Once Betway goes offline, Colorado sports betting will be down to 18 operators. That’s because Tipico exited the state late last month after MGM Resorts International purchased the company’s U.S. assets and operations.

Although the deal is not expected to be finalized until later this summer, Tipico officially shut down its sites in four states on June 26, two days after news of the sale to MGM became public.

According to a statement on its website, Tipico said outstanding bets due to be graded in the next few weeks would settle as usual and that it would contact bettors who had longer-range futures wagers with information on how those would be settled.

“We encourage you to log in and withdraw any excess funds if you would like to bet elsewhere or cash out open bets,” Tipico said.

Super Group is located in Guernsey, a British crown dependency island in the English Channel. Tipico is headquartered in Malta. They are the latest European operators that have decided to scale back drastically or eliminate entirely their American operations. Executives with Kindred Group have said they expect to end its Unibet sports betting app by the end of this month in five U.S. states and Ontario. 

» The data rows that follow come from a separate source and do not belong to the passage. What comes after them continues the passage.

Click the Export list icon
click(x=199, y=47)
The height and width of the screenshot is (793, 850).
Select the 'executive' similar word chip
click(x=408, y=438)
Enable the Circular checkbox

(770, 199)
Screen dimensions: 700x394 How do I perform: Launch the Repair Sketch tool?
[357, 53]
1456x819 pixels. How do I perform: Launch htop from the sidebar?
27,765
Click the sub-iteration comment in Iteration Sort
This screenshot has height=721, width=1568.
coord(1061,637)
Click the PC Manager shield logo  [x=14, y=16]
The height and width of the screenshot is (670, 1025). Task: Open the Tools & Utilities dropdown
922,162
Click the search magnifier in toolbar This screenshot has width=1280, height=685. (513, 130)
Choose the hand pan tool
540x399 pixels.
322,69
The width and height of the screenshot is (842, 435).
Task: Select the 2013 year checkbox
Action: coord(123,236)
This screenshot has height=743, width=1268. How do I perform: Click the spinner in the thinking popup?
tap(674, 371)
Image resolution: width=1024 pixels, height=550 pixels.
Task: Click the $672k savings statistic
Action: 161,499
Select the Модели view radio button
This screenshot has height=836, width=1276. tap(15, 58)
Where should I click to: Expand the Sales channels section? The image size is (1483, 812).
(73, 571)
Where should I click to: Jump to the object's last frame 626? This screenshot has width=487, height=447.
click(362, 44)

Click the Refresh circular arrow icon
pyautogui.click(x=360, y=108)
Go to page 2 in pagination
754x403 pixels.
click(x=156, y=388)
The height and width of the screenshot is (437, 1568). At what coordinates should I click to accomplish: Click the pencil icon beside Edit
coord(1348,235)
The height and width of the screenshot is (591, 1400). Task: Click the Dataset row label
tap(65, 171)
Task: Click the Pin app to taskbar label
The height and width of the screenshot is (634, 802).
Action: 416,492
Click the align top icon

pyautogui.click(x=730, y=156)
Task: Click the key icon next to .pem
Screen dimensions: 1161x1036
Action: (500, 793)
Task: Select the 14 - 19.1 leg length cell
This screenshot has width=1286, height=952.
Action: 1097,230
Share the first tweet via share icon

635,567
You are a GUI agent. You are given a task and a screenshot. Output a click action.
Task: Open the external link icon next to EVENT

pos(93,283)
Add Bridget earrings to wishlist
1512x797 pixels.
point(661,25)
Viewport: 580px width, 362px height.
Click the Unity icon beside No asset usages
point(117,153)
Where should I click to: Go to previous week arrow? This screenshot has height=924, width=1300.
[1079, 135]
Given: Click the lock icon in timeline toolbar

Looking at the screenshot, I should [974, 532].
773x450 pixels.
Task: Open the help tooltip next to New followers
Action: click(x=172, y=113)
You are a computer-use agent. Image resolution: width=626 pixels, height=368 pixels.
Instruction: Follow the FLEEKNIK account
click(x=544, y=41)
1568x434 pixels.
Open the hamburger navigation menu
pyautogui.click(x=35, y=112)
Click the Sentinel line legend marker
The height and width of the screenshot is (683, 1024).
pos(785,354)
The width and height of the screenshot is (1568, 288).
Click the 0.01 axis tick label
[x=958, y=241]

Earlier this year, 888 Holdings (now known as Evoke) announced it would sell its U.S. assets to Hard Rock Digital. That includes the SI Sportsbook, which remains active in Colorado for the time being.

Smaller Operators Jumping Ship

It’s not just a European trend, either. Within the past year, WynnBET went offline in several of its states, including Colorado, and earlier this week, Sahara Bets stopped taking wagers in Arizona, the lone state where it operated.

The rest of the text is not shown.